The rental boards charged Mr. Miller levied rates for some of his hotel rooms in excess of the maximum allowed by the Prices Board. He also failed to have his rents fixed on certain other rooms. The hotel owner protested an assessment notice of $2000 from the town that would require him to pay $130 annually in local taxes. Mr. Miller said he considered the hotel should be exempt from this tax and claimed it had not been levied before.

The 67-year-old began his one man holdout as he was determined to carry out his threat to keep the hotel closed until the town’s authorities knuckled under. William Pattie, town clerk treasurer and assessor told the media that insofar as he was concerned; the situation was unchanged. He added that a $130 business tax assessment on Miller’s hotel was quite fair in keeping with the town’s policy.
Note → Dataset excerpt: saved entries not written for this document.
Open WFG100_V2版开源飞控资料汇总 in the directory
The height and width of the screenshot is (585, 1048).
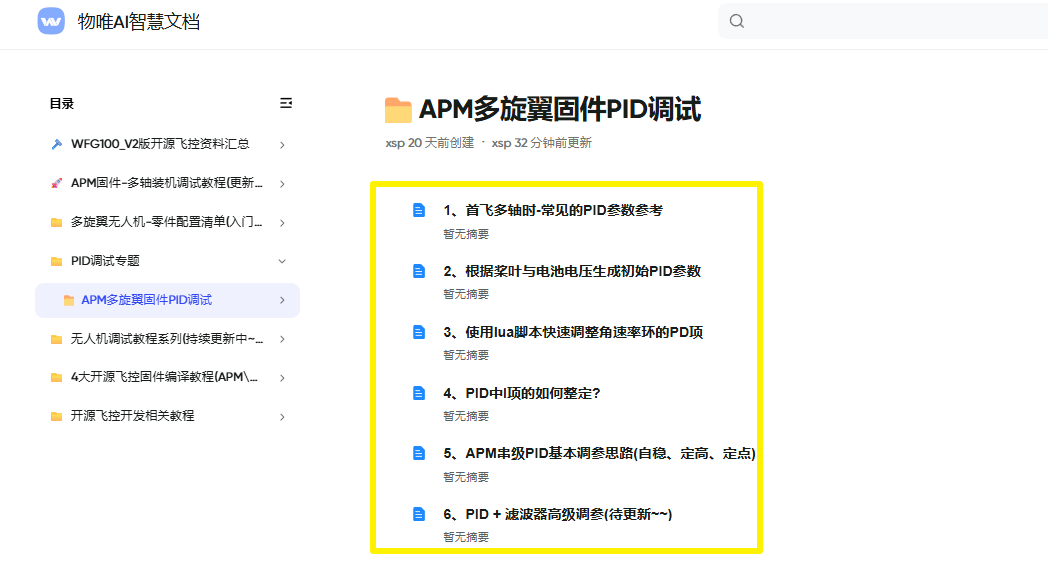pos(160,144)
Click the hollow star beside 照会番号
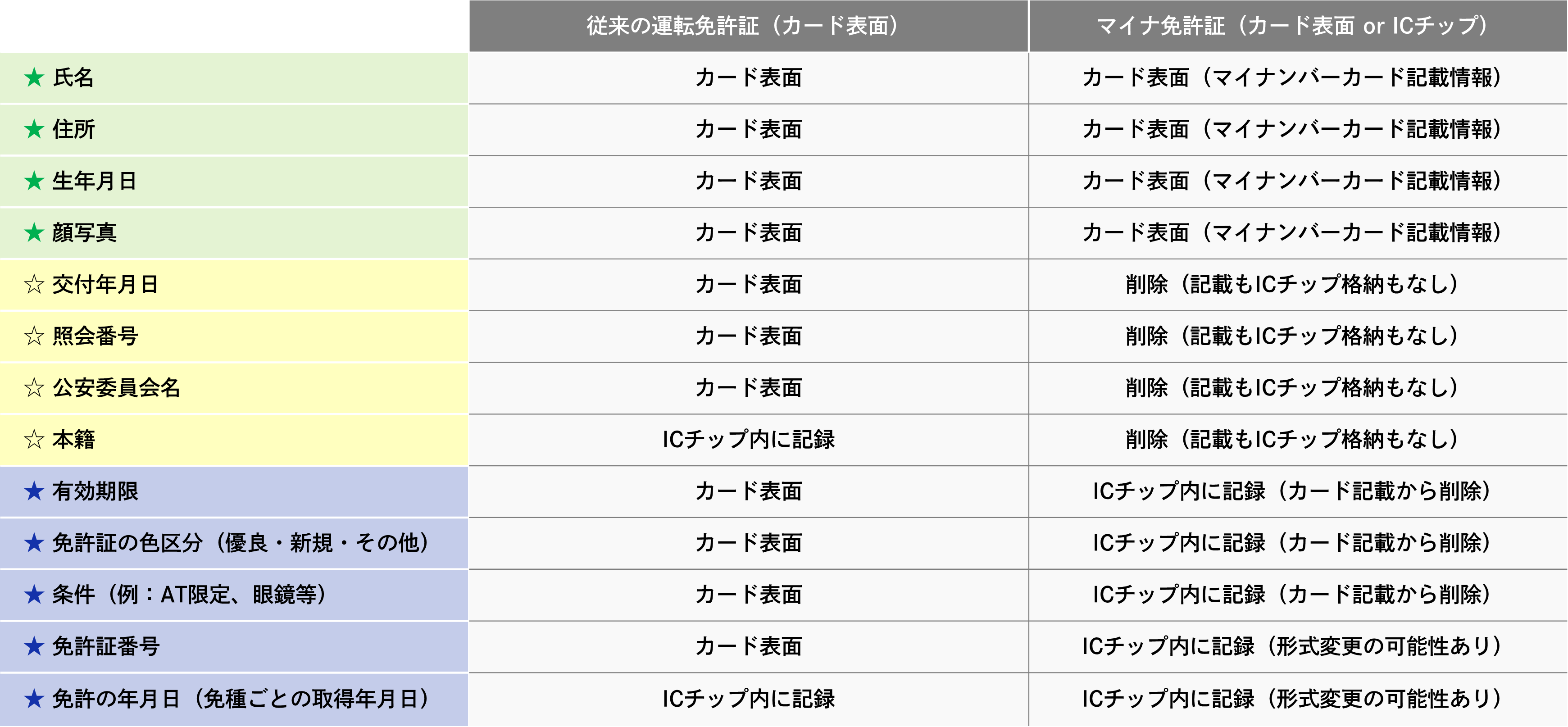 (34, 336)
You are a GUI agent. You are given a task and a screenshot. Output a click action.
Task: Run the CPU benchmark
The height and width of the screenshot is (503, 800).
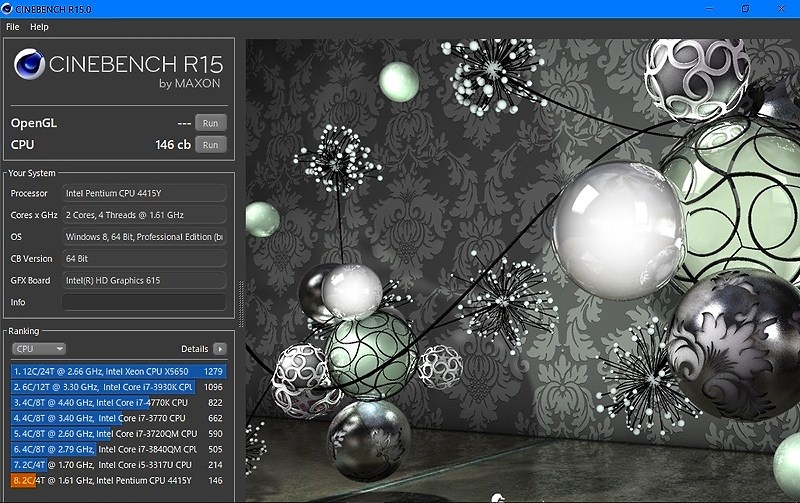coord(210,144)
Pattie added that Miller was not entitled to any benefits, and has chosen to make a ridiculous issue out of something that is purely routine business. In the meantime, Miller was seated on the steps in front of the Queen’s Hotel with his small dog at his side. He spent many a morning exchanging greetings with fellow townsmen. The people of Carleton Place hellbent on having lunch there were unable to gain admittance. Dan Miller will always be remembered as a man of conviction.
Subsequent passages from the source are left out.